• [Consigne de travail 1]: Renvoyez le passage du texte sur l'Afrique commençant par « Quand les esclaves » et allant jusqu'à « les steel drums. ».
• [Consigne de travail 2]:
Répondez aux questions suivantes d'après le texte sur l'Afrique.
(a) Dans quels secteurs les start-up continuent-elles de se développer en Afrique ?
(b) Comment appelait-on ce qui n'était pas encore le blues ?
(c) En quelle année René Dumont a-t-il crié « l'Afrique est mal partie » ?
• [Consigne de travail 3]: Prolongez le texte sur l'Afrique à la suite de sa dernière phrase.

• [Bloc de texte]:
L’Afrique a tout pour devenir le continent de l’entrepreneuriat, des marques et de la créativité. Les start-up continuent de s'y développer, notamment dans l’e-commerce, les telco et la fintech.

Quand les esclaves se cachaient pour répéter dans les plantations de coton les hymnes de l’office du dimanche, ils chantaient « le cri ». C’est ainsi qu’on appelait ce qui n’était pas encore le blues, la musique des âmes déchirées. Femmes, enfants, jeunes hommes, fers au pied, sans nom, matriculés, n’avaient que leur voix pour crier. Avec pour seuls instruments tolérés, quelques bidons d’essence cabossés, les steel drums. 

Pendant près de cinq siècles (du 15e au 19e), l’Europe et les États-Unis ont bâti leur développement, notre développement, sur un commerce de la honte. Au point que beaucoup de pays réclament aujourd’hui réparation. Une addition de 18 000 milliards de livres n’a-t-elle pas été présentée au récent sommet du Commonwealth? L’Occident regarde ses chaussures, conscient d’avoir capturé pendant des siècles les forces vives d’un continent mis à genoux, nu pied. Alors quand René Dumont avait crié en 1962 « l’Afrique est mal partie », il avait raison, mais il avait tort de désespérer. Car malgré ce passé tragique et douloureux, l’Afrique a tout pour devenir le continent de l’entrepreneuriat, des marques et de la créativité.

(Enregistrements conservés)

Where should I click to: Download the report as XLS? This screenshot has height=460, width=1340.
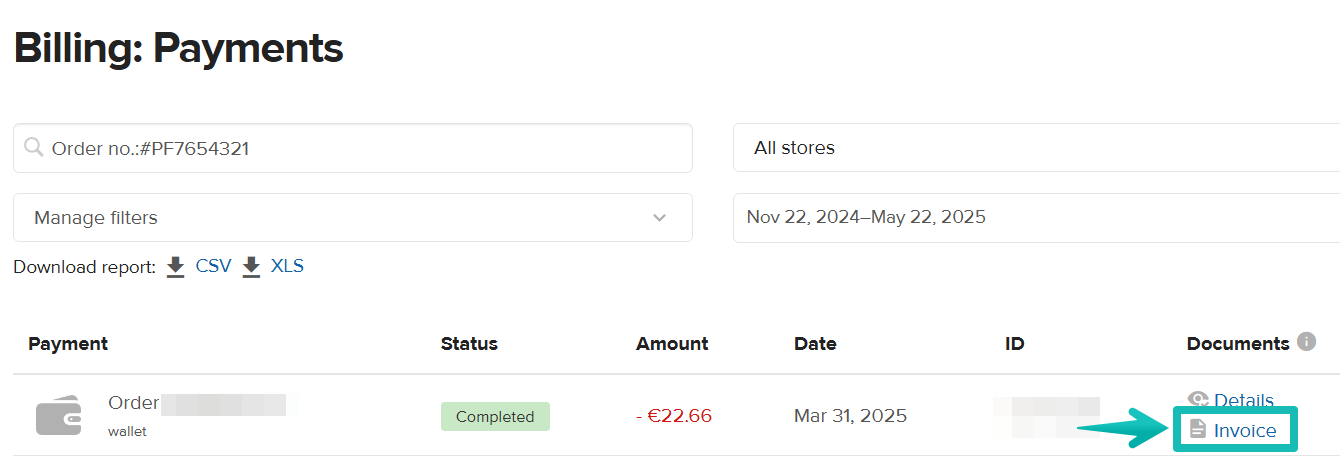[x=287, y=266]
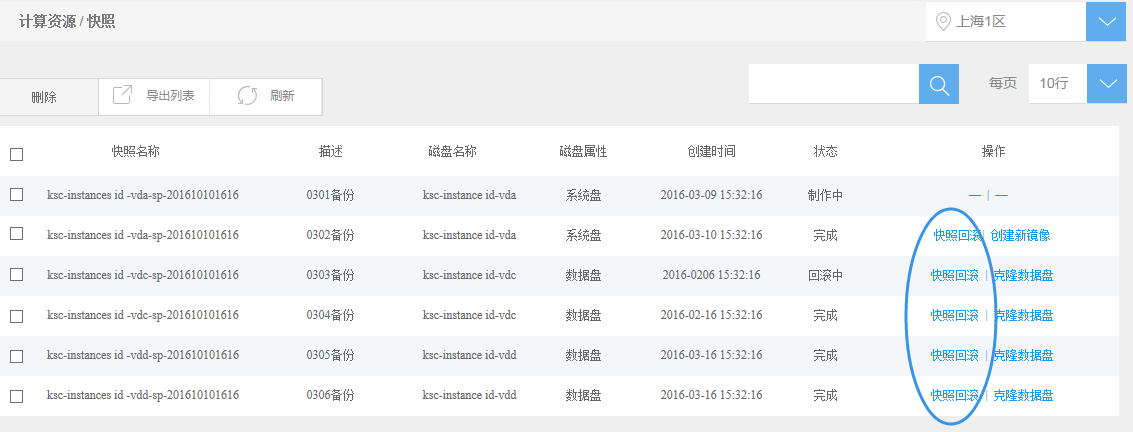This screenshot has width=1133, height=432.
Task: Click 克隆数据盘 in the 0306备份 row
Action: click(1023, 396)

• [Réponse rédigée 1]:
Quand les esclaves se cachaient pour répéter dans les plantations de coton les hymnes de l’office du dimanche, ils chantaient « le cri ». C’est ainsi qu’on appelait ce qui n’était pas encore le blues, la musique des âmes déchirées. Femmes, enfants, jeunes hommes, fers au pied, sans nom, matriculés, n’avaient que leur voix pour crier. Avec pour seuls instruments tolérés, quelques bidons d’essence cabossés, les steel drums.

• [Réponse rédigée 2]:
(a) Dans l'e-commerce, les telco et la fintech.
(b) On l'appelait « le cri ».
(c) En 1962.

• [Réponse rédigée 3]:
Les Afro-Américains avaient ouvert la voie (la voix) en inventant le jazz, en apprenant à jouer des instruments laissés par les troupes françaises après la vente de la Louisiane, en se mêlant dans les ghettos aux musiques du monde (tsiganes, klezmer), en y inventant, faute de place, la batterie, synthèse de sept percussions, de la cymbale aux toms, de la grosse caisse à la charley… Aujourd’hui, les majors viennent chercher l’inspiration dans l’afrobeat, le marabi, la rumba congolaise, l’afropop,le ndombolo, le raï, le tarab, le mbalax, le  soukous, le reggae, le kuduro… 

Le continent de la diversité

Continent aux mille rythmes et au mille langues, l’Afrique est le continent de la diversité. Quoi de commun entre l’Afrique du Nord, l’Afrique centrale, sub-saharienne, l’Afrique du Sud, l’Afrique de l’Est ? Sinon la jeunesse de la population (41% ont moins de 15 ans) et le manque : manque de moyens, manque d’infrastructure, manque d’énergie, manque de matières grises. Un manque de tout qui contraste avec des richesses en matières premières considérables aux revenus hélas souvent confisqués par le népotisme et la corruption.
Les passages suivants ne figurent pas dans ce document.